● **BRIEF**
Every entry is to be transcribed as it stands. Images stay out.

BEGIN

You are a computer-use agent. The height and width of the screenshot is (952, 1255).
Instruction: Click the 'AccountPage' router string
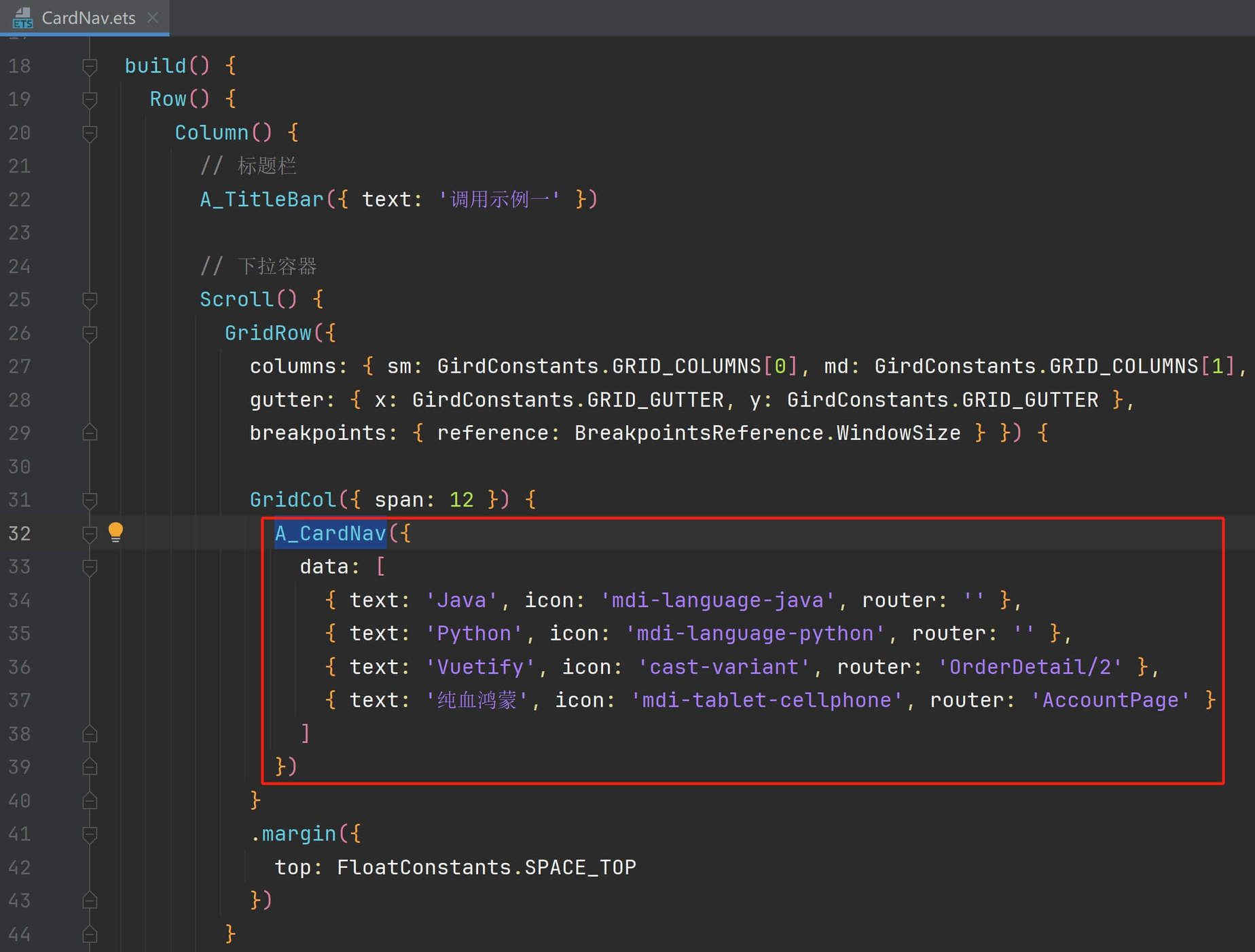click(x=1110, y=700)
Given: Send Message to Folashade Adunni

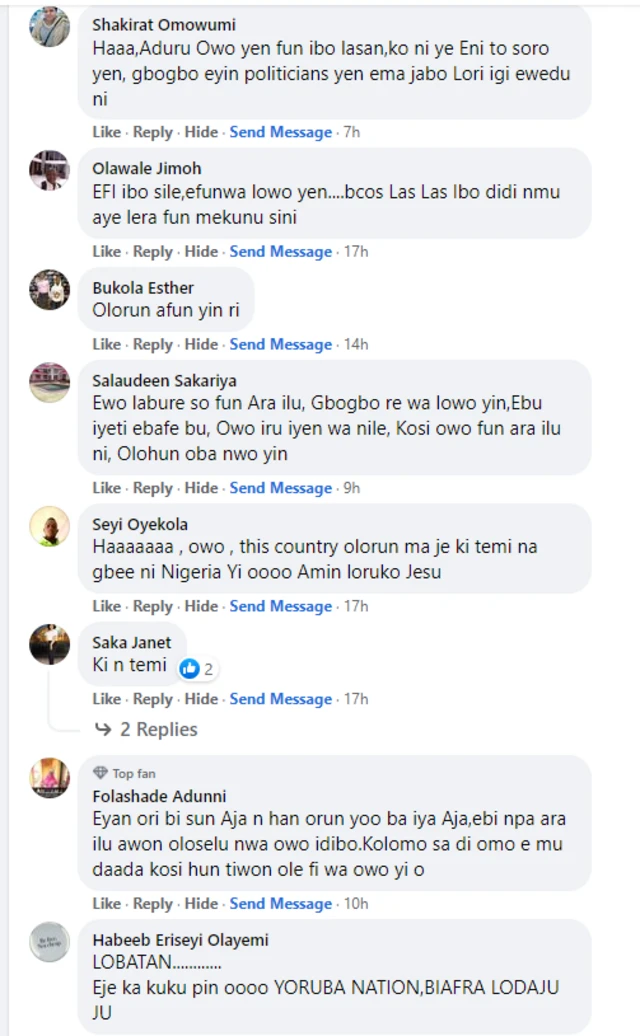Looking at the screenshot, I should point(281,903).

END

● **SOLUTION TO THIS EXERCISE**
You are a computer-use agent. The height and width of the screenshot is (952, 1255).
Instruction: Click the 'AccountPage' router string
click(x=1110, y=700)
Given: Send Message to Folashade Adunni

Looking at the screenshot, I should point(281,903).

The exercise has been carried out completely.